Collection entries
## begin
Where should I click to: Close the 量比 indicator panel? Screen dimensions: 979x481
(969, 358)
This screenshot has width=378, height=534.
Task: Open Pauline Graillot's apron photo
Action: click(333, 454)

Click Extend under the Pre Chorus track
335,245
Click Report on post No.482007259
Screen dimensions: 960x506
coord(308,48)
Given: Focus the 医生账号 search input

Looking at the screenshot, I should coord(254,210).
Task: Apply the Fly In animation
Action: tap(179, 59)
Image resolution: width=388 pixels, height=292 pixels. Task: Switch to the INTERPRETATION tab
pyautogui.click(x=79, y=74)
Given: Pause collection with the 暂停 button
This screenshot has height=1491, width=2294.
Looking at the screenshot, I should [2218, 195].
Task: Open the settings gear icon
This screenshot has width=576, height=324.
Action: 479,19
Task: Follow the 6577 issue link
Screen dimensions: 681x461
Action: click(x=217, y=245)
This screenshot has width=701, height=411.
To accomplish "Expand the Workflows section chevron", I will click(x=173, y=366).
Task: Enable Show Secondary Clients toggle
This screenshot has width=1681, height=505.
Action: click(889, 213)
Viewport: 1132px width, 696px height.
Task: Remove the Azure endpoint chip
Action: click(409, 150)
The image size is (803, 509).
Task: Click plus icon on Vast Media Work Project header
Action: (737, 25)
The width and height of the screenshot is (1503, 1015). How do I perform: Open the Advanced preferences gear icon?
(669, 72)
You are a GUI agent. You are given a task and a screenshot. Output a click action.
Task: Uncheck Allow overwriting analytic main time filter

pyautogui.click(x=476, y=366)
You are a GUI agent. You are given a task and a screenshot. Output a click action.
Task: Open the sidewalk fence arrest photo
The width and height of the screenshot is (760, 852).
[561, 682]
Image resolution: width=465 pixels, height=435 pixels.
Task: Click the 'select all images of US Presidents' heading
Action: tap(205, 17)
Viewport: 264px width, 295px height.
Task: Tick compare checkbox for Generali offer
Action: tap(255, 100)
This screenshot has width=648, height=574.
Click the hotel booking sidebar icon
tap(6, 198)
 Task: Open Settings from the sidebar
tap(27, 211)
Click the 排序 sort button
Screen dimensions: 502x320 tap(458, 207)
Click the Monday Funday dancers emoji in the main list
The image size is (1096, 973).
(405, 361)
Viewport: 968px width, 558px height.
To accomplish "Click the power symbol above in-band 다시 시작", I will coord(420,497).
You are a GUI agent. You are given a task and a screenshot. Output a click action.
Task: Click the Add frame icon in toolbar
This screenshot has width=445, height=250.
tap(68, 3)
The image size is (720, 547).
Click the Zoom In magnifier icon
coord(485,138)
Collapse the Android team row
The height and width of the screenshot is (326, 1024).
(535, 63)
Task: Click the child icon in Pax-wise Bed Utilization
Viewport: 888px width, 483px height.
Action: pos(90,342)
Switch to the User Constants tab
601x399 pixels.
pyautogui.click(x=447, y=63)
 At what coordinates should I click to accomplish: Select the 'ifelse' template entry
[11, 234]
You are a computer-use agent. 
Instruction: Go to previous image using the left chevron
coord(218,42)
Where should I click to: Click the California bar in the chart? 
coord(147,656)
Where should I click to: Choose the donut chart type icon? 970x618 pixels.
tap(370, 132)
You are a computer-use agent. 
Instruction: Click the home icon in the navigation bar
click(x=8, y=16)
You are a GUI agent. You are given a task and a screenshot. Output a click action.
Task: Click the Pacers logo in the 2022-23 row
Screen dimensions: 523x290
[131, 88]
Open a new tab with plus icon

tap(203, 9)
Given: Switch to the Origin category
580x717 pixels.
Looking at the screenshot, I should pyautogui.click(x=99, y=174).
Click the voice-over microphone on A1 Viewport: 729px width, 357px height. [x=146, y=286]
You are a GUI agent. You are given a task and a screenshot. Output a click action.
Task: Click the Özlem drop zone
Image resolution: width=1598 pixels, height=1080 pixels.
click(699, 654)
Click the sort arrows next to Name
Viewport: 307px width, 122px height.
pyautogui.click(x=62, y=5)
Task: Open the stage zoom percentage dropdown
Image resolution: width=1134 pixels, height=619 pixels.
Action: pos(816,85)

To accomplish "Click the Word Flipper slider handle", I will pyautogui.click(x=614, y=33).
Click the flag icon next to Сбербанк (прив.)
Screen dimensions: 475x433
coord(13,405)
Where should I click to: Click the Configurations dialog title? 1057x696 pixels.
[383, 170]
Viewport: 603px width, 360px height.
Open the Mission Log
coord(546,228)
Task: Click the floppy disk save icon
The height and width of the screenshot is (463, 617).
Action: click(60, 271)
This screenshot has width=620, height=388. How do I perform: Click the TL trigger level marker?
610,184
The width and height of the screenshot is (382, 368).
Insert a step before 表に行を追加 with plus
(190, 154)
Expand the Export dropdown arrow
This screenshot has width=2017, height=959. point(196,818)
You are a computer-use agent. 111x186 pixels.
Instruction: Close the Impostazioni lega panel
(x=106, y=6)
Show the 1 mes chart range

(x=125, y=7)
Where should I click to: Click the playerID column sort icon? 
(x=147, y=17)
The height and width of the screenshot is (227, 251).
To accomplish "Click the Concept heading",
## end
▸ **WHAT TO DO**
Retype every line of the records above word for word.

▸ **TASK RESPONSE**
Where should I click to: Close the 量比 indicator panel? Screen dimensions: 979x481
(969, 358)
This screenshot has width=378, height=534.
Task: Open Pauline Graillot's apron photo
Action: click(333, 454)

Click Extend under the Pre Chorus track
335,245
Click Report on post No.482007259
Screen dimensions: 960x506
coord(308,48)
Given: Focus the 医生账号 search input

Looking at the screenshot, I should coord(254,210).
Task: Apply the Fly In animation
Action: tap(179, 59)
Image resolution: width=388 pixels, height=292 pixels. Task: Switch to the INTERPRETATION tab
pyautogui.click(x=79, y=74)
Given: Pause collection with the 暂停 button
This screenshot has height=1491, width=2294.
Looking at the screenshot, I should [2218, 195].
Task: Open the settings gear icon
This screenshot has width=576, height=324.
Action: 479,19
Task: Follow the 6577 issue link
Screen dimensions: 681x461
Action: click(x=217, y=245)
This screenshot has width=701, height=411.
To accomplish "Expand the Workflows section chevron", I will click(x=173, y=366).
Task: Enable Show Secondary Clients toggle
This screenshot has width=1681, height=505.
Action: click(889, 213)
Viewport: 1132px width, 696px height.
Task: Remove the Azure endpoint chip
Action: click(409, 150)
The image size is (803, 509).
Task: Click plus icon on Vast Media Work Project header
Action: (737, 25)
The width and height of the screenshot is (1503, 1015). How do I perform: Open the Advanced preferences gear icon?
(669, 72)
You are a GUI agent. You are given a task and a screenshot. Output a click action.
Task: Uncheck Allow overwriting analytic main time filter

pyautogui.click(x=476, y=366)
You are a GUI agent. You are given a task and a screenshot. Output a click action.
Task: Open the sidewalk fence arrest photo
The width and height of the screenshot is (760, 852).
[561, 682]
Image resolution: width=465 pixels, height=435 pixels.
Task: Click the 'select all images of US Presidents' heading
Action: tap(205, 17)
Viewport: 264px width, 295px height.
Task: Tick compare checkbox for Generali offer
Action: tap(255, 100)
This screenshot has width=648, height=574.
Click the hotel booking sidebar icon
tap(6, 198)
 Task: Open Settings from the sidebar
tap(27, 211)
Click the 排序 sort button
Screen dimensions: 502x320 tap(458, 207)
Click the Monday Funday dancers emoji in the main list
The image size is (1096, 973).
(405, 361)
Viewport: 968px width, 558px height.
To accomplish "Click the power symbol above in-band 다시 시작", I will coord(420,497).
You are a GUI agent. You are given a task and a screenshot. Output a click action.
Task: Click the Add frame icon in toolbar
This screenshot has width=445, height=250.
tap(68, 3)
The image size is (720, 547).
Click the Zoom In magnifier icon
coord(485,138)
Collapse the Android team row
The height and width of the screenshot is (326, 1024).
(535, 63)
Task: Click the child icon in Pax-wise Bed Utilization
Viewport: 888px width, 483px height.
Action: pos(90,342)
Switch to the User Constants tab
601x399 pixels.
pyautogui.click(x=447, y=63)
 At what coordinates should I click to accomplish: Select the 'ifelse' template entry
[11, 234]
You are a computer-use agent. 
Instruction: Go to previous image using the left chevron
coord(218,42)
Where should I click to: Click the California bar in the chart? 
coord(147,656)
Where should I click to: Choose the donut chart type icon? 970x618 pixels.
tap(370, 132)
You are a computer-use agent. 
Instruction: Click the home icon in the navigation bar
click(x=8, y=16)
You are a GUI agent. You are given a task and a screenshot. Output a click action.
Task: Click the Pacers logo in the 2022-23 row
Screen dimensions: 523x290
[131, 88]
Open a new tab with plus icon

tap(203, 9)
Given: Switch to the Origin category
580x717 pixels.
Looking at the screenshot, I should pyautogui.click(x=99, y=174).
Click the voice-over microphone on A1 Viewport: 729px width, 357px height. [x=146, y=286]
You are a GUI agent. You are given a task and a screenshot. Output a click action.
Task: Click the Özlem drop zone
Image resolution: width=1598 pixels, height=1080 pixels.
click(699, 654)
Click the sort arrows next to Name
Viewport: 307px width, 122px height.
pyautogui.click(x=62, y=5)
Task: Open the stage zoom percentage dropdown
Image resolution: width=1134 pixels, height=619 pixels.
Action: pos(816,85)

To accomplish "Click the Word Flipper slider handle", I will pyautogui.click(x=614, y=33).
Click the flag icon next to Сбербанк (прив.)
Screen dimensions: 475x433
coord(13,405)
Where should I click to: Click the Configurations dialog title? 1057x696 pixels.
[383, 170]
Viewport: 603px width, 360px height.
Open the Mission Log
coord(546,228)
Task: Click the floppy disk save icon
The height and width of the screenshot is (463, 617).
Action: click(60, 271)
This screenshot has width=620, height=388. How do I perform: Click the TL trigger level marker?
610,184
The width and height of the screenshot is (382, 368).
Insert a step before 表に行を追加 with plus
(190, 154)
Expand the Export dropdown arrow
This screenshot has width=2017, height=959. point(196,818)
You are a computer-use agent. 111x186 pixels.
Instruction: Close the Impostazioni lega panel
(x=106, y=6)
Show the 1 mes chart range

(x=125, y=7)
Where should I click to: Click the playerID column sort icon? 
(x=147, y=17)
The height and width of the screenshot is (227, 251).
To accomplish "Click the Concept heading",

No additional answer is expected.